October 23, 2000 - 5:00pm

Malaspina University-College history instructor Dr. Cheryl Krasnick Warsh has received a research grant to study the history of cigarette advertising aimed at women.

It is one of five research projects announced by the Social Sciences and Humanities Research Council (SSHRC), recently, aimed at helping Canadians quit smoking and to reduce the risk of cancer.

Dr. Krasnick Warsh will receive $54,308 over three years to research the marketing of tobacco products to women in North America, 1920 - 1950.

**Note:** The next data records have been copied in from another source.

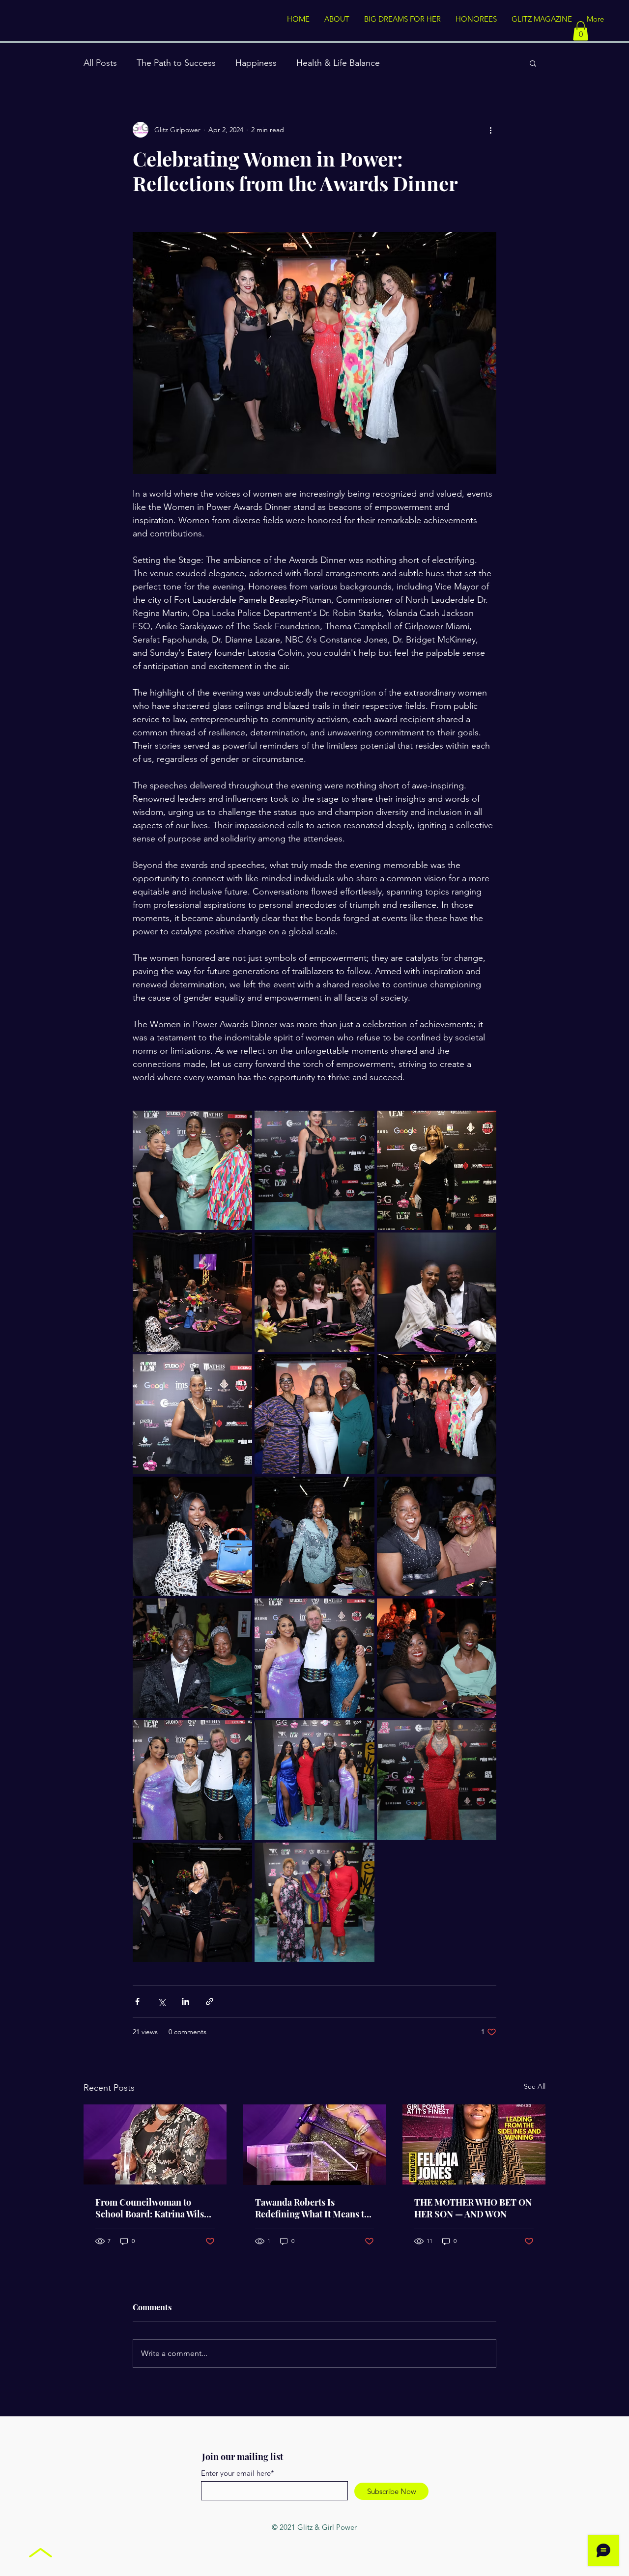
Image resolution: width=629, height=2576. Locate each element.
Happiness (256, 62)
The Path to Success (176, 62)
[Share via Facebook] (137, 2001)
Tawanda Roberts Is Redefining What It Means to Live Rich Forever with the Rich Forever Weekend (312, 2208)
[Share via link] (209, 2001)
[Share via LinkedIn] (185, 2001)
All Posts (100, 62)
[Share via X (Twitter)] (161, 2001)
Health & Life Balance (338, 62)
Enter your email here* (237, 2473)
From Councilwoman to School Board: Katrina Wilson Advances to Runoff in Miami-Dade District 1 (154, 2208)
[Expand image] (192, 1170)
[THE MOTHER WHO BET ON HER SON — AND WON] (473, 2144)
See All (534, 2086)
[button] (580, 30)
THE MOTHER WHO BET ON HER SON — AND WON (473, 2208)
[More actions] (490, 130)
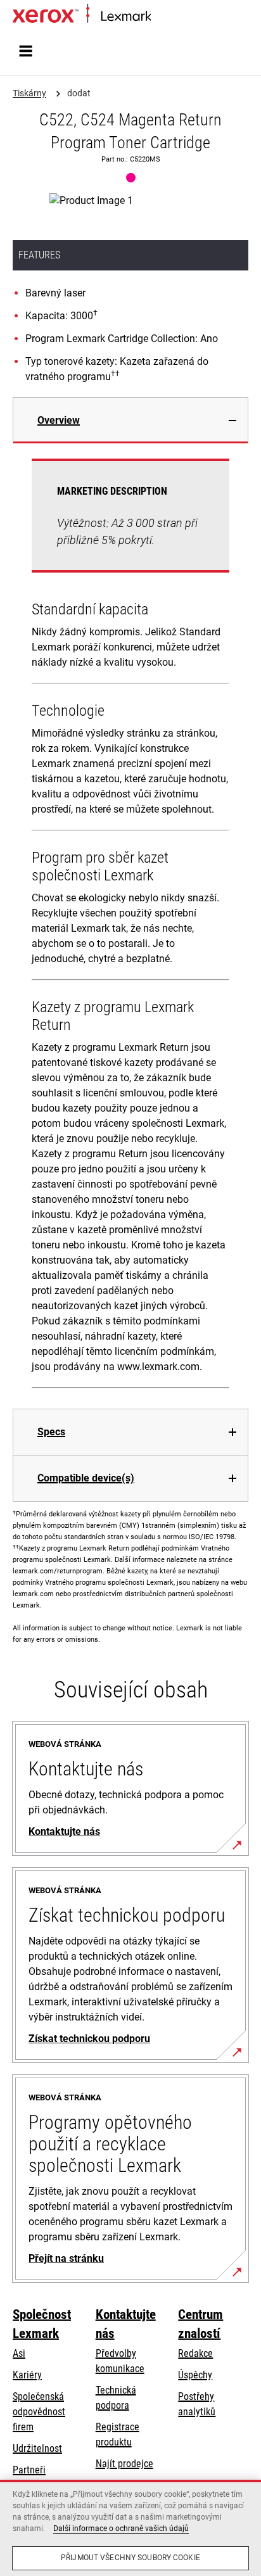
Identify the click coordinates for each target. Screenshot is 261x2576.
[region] (130, 2528)
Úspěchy (195, 2375)
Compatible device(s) (85, 1478)
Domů (161, 16)
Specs (51, 1432)
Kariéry (27, 2375)
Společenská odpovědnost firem (39, 2411)
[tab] (130, 420)
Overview (58, 420)
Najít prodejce (124, 2464)
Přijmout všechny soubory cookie (130, 2557)
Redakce (195, 2353)
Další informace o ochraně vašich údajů (121, 2528)
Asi (19, 2353)
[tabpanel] (130, 926)
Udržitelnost (37, 2448)
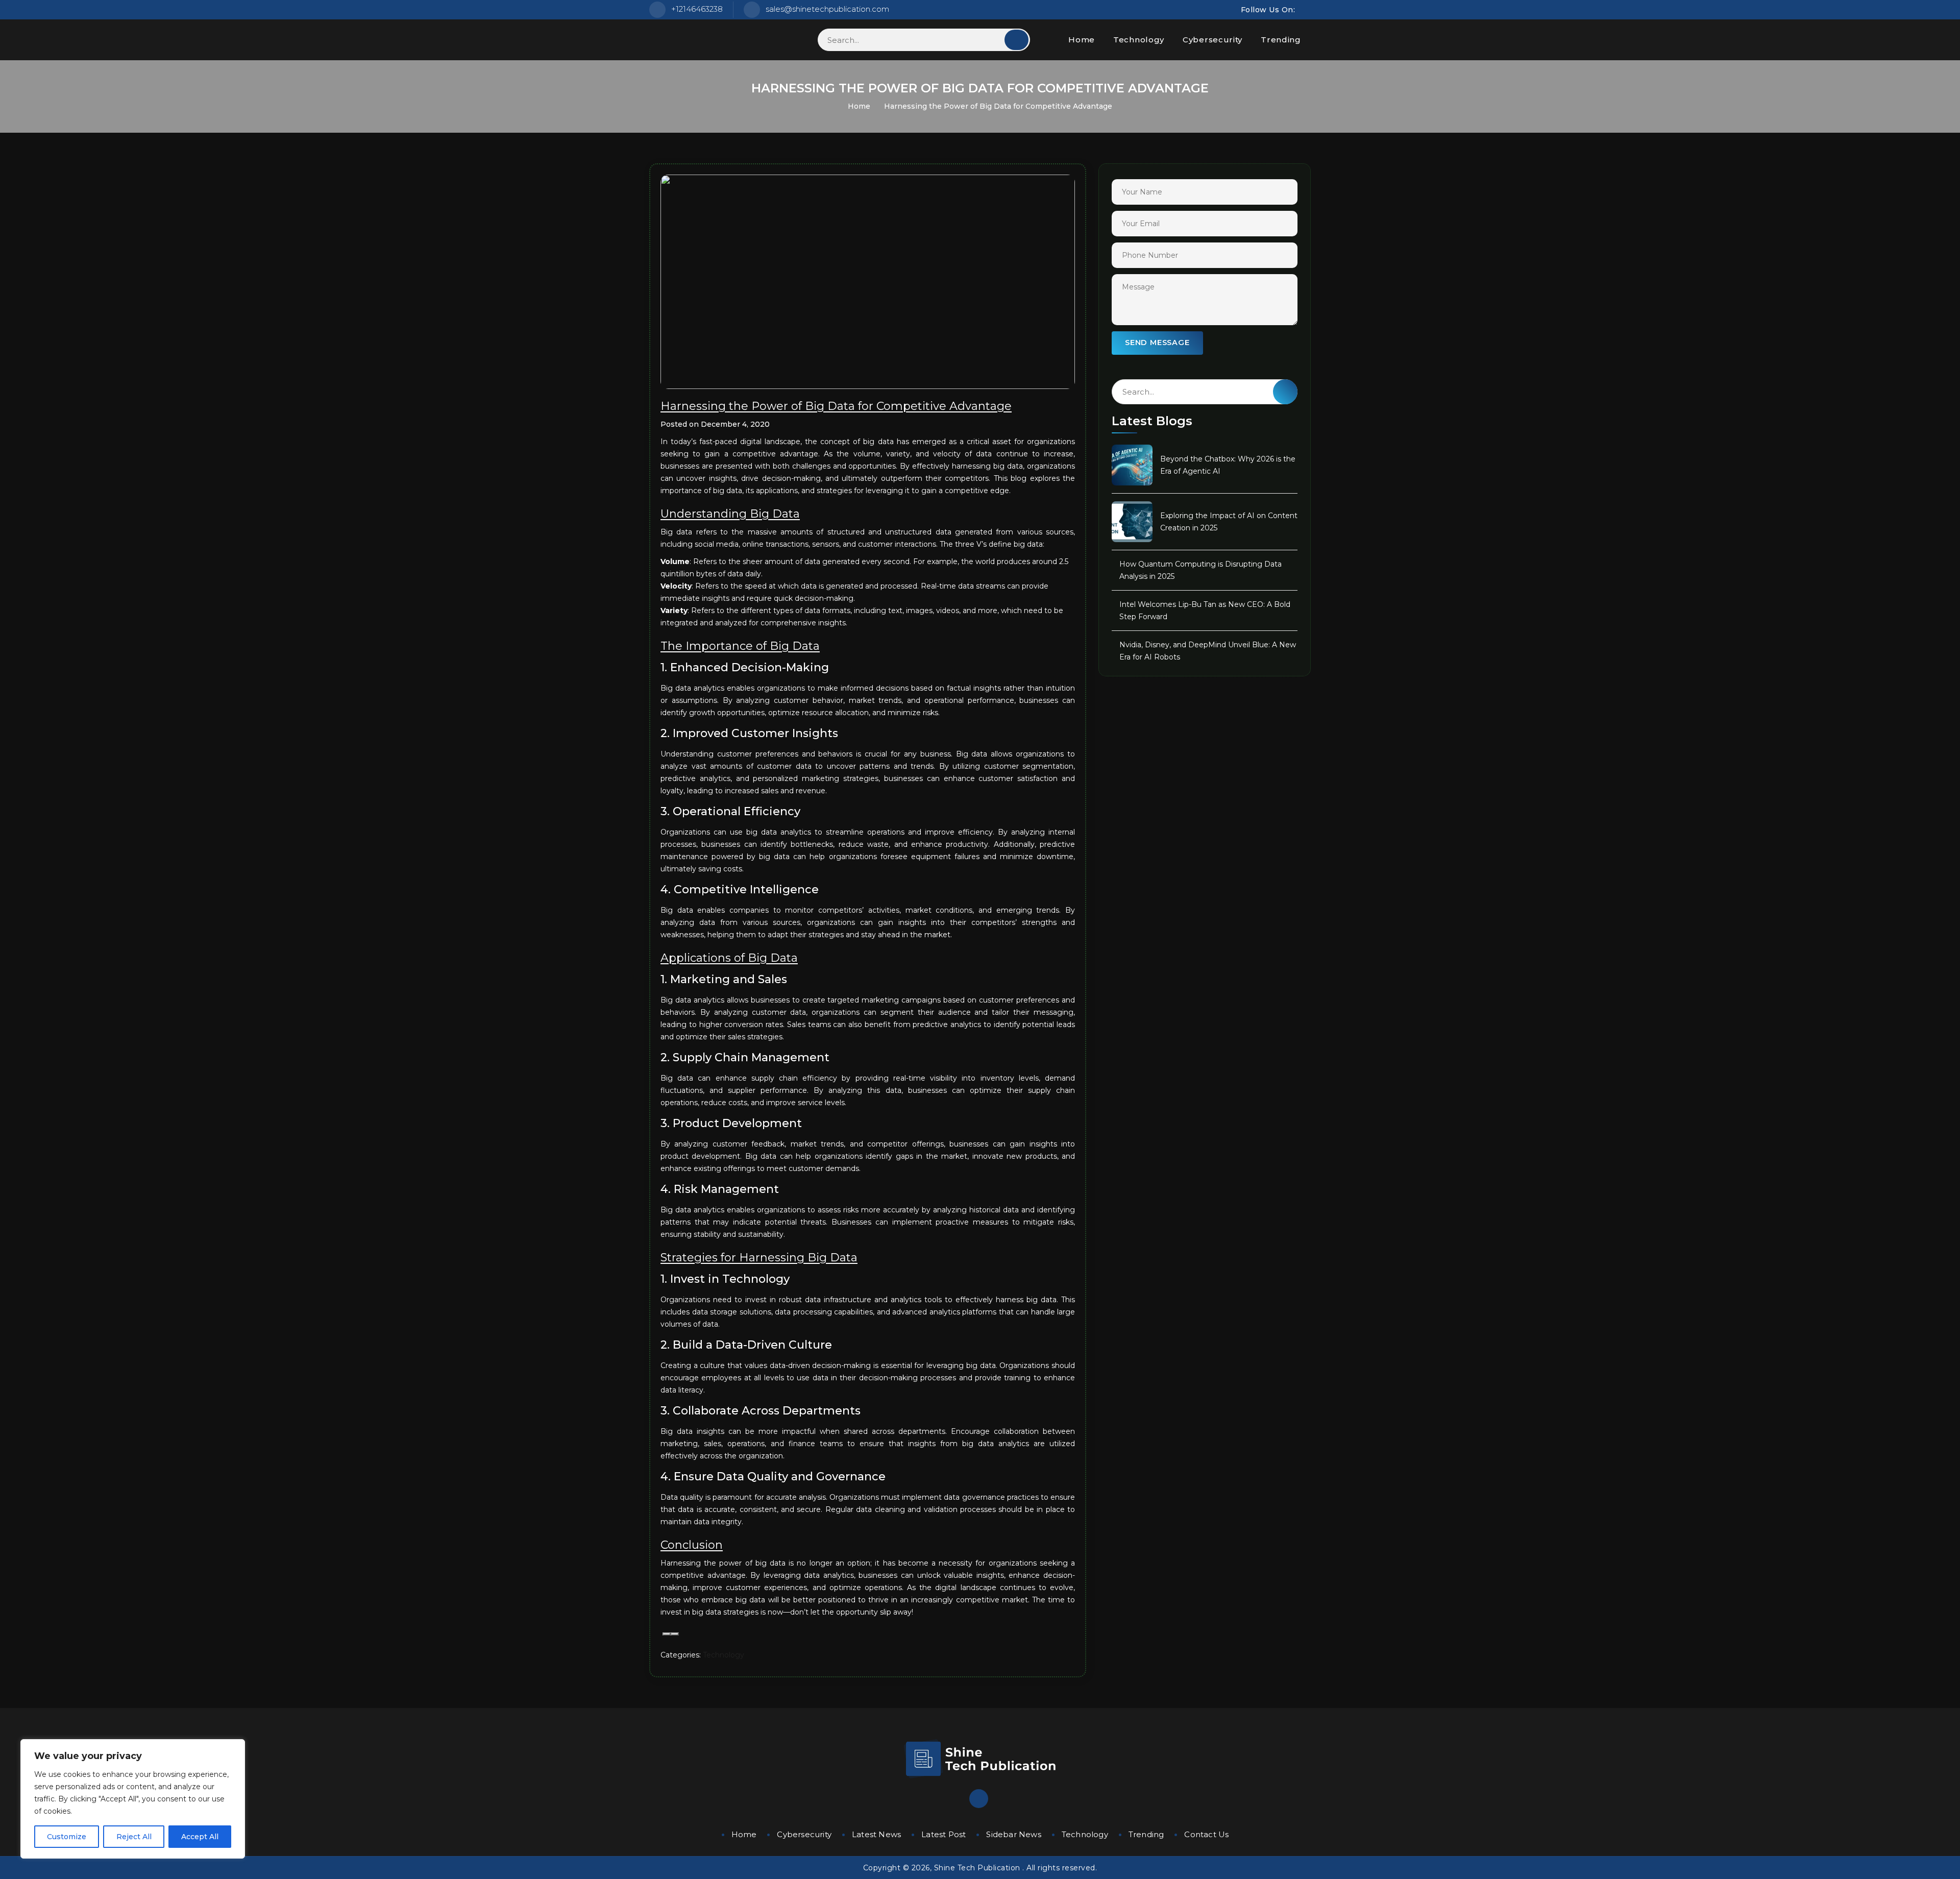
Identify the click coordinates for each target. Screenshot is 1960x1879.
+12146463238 (697, 9)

"Targeted advertising has contributed to teenage girls and young women becoming the fastest growing segment of the population in Canada and the United States to take up smoking, and, as a result, more women now die of lung cancer than breast cancer," said Krasnick Warsh.

"To counter the influence of tobacco industry ads, policy makers in North America are turning to researchers for a better understanding of the history of advertising targeting women," she said.

Krasnick Warsh said that few North American women smoked until the 1920s, when the tobacco industry began to target the female market through advertisements in popular women's magazines.

"Then, as now, advertising portrayed cigarette smoking as an essential part of a chic, happy lifestyle, implying that cigarette smoking is liberating, rebellious and adult," she said.

The study will look at the tactics of the tobacco and advertising industry and gather data and images from leading English and French-language popular magazines, from accessible tobacco corporation records and industry trade journals, and from the archives of key players in the advertising and public relations industry.

The information gathered with the employment of Malaspina University-College students as research assistants will be used to support legislative controls of tobacco industry promotion, and it will be used in the production of educational materials for middle school and high school students.

"If young people were made aware of the fact that the claims of cigarettes being agents for weight control, non-conformity and liberation are not recent, but were directed to their mothers, grandmothers, and even great-grandmothers as well, perhaps more potential or beginning smokers could be persuaded to confront these claims critically, rather than to simply absorb them," she added.
The research findings will be publicized through articles in academic journals, in presentations at public health and women's studies conferences, and in a textbook on women's health to be published by Broadview Press.